Twelve research papers were presented in the course of the ReCapNet conference, which discussed the following questions, among others:

  • Is the risk of Real Estate Investment Trusts (REITs) concentrating spatially on certain regions in their investment properties rewarded in terms of future returns?
    The study showed that REITs with a stronger spatial concentration generate, on average, a higher return than REITs with a broader geographical diversification.
  • Are there special asset pricing models that better explain the share prices of real estate companies than the standard asset pricing models?
    The Fama-French model, extended by a momentum factor, is the standard model for the explanation of stock returns and price risks. In the study presented, this model was extended by a factor that reflects the spatial distance of investments by real estate companies (most of them REITs). As a significant explanatory factor the spatial distance should be considered when measuring risk, in addition to the factors of the standard model.
  • How strong is the influence of regional and local factors on real estate prices?
    A study on the US housing market showed that the influence of regional and local factors on prices is less pronounced than previously assumed.
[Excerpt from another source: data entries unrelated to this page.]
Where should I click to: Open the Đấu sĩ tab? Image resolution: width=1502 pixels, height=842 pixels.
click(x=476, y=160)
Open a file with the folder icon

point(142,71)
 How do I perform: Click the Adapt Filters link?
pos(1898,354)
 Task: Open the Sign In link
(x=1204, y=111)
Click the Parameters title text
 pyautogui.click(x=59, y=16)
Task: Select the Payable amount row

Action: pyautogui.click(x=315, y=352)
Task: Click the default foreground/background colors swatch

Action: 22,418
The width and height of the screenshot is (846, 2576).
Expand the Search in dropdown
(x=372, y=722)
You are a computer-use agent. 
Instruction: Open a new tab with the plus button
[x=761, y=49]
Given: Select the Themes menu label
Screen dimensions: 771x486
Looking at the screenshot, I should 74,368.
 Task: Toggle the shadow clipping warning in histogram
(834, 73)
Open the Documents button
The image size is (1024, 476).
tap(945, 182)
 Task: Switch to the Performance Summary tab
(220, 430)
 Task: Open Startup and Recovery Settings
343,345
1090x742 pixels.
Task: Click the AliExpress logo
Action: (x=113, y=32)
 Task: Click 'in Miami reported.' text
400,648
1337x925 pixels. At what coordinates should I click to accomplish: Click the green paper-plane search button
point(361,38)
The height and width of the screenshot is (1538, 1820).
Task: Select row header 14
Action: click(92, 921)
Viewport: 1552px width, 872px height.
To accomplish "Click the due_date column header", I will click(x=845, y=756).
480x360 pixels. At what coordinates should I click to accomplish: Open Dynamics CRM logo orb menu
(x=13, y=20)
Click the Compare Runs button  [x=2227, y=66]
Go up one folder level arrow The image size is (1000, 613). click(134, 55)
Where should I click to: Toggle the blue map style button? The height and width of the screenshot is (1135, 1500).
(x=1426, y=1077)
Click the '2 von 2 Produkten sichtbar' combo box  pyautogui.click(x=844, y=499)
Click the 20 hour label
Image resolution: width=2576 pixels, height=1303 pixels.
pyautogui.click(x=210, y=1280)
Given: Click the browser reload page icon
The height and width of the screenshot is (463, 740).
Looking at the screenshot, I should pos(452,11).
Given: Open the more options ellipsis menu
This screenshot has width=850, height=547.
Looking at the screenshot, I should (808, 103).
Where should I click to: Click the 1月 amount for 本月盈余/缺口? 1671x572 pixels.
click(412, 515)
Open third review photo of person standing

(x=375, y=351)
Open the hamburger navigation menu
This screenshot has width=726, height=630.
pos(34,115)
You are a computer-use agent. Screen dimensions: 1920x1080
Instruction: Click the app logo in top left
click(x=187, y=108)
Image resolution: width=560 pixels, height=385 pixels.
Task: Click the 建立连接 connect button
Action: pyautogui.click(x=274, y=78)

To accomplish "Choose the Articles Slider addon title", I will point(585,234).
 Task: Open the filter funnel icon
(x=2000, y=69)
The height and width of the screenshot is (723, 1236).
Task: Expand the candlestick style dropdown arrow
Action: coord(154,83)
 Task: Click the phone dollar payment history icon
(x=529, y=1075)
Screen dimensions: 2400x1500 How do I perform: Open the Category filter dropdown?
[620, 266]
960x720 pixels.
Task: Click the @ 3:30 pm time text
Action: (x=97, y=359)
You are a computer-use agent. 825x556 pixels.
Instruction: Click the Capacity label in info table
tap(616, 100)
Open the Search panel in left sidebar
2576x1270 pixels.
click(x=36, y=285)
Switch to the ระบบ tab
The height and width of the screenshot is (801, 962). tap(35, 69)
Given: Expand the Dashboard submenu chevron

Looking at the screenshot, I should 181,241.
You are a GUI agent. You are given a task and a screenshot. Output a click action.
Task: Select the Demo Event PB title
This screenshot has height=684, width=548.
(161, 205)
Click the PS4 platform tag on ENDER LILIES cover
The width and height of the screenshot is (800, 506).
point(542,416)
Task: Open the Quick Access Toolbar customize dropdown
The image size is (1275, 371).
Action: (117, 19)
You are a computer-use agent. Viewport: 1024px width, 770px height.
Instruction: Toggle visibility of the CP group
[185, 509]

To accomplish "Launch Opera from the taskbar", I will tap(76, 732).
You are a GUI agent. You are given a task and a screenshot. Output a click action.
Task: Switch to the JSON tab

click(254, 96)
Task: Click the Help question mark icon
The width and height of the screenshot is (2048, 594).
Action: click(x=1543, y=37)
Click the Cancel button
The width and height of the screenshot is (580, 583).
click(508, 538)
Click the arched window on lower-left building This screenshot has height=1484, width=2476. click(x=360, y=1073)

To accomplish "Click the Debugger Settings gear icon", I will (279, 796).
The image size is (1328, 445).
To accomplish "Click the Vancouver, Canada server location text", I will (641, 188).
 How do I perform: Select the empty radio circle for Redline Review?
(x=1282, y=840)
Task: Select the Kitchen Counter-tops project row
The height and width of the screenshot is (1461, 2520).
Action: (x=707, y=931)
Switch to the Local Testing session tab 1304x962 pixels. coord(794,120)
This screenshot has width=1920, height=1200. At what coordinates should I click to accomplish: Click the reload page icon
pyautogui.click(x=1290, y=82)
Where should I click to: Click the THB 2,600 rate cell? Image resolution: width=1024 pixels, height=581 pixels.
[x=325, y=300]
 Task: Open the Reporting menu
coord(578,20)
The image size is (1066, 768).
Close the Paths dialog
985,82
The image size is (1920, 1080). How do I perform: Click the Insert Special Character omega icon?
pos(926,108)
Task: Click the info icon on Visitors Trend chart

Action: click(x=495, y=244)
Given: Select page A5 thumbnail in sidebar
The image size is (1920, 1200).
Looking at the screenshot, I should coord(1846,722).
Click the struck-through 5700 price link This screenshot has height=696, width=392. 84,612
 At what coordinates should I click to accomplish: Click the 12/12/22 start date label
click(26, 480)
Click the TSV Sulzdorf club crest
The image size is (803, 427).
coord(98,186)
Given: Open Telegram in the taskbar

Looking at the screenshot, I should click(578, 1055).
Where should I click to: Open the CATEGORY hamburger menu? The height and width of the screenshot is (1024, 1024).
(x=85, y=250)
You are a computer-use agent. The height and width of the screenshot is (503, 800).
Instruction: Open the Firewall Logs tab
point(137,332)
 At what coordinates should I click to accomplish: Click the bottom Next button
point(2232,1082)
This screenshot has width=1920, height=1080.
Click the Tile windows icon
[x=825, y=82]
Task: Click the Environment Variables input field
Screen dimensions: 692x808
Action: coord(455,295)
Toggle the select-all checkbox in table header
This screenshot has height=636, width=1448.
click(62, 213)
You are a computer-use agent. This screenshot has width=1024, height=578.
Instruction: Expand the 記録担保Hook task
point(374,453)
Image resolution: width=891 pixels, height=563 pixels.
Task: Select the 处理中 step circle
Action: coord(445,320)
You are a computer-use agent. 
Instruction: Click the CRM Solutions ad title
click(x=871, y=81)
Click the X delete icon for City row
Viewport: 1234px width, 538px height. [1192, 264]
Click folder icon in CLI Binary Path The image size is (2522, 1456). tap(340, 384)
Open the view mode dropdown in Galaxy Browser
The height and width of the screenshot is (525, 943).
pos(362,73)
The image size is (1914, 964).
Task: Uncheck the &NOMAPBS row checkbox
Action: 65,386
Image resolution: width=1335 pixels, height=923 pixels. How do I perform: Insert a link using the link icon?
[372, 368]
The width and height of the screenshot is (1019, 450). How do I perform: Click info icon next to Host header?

Only in 39 of 179 US metropolitan regions do local risk factors have a significant impact on the formation of house prices. Conversely, the impact of US-wide risk factors on the housing market appears to be higher than previously thought. Moreover, there is no significant correlation between house prices and share prices; real estate thus significantly contributes to increasing the risk diversification of equity portfolios.

ReCapNet conference offers opportunity for scientific exchange

This year’s conference again offered the opportunity for an in-depth scientific exchange and discussion of the latest research results from the established research network at ZEW. The concept of the conference – concentrating on current research topics from 30 to 40 selected international participants working at the intersection of real estate and capital markets – has proven successful. The next ReCapNet conference is scheduled to take place on 12 and 13 November 2020 and will focus on real estate markets and their interaction with global trends such as urbanisation and demographic change. The corresponding call for papers will be published in spring 2020.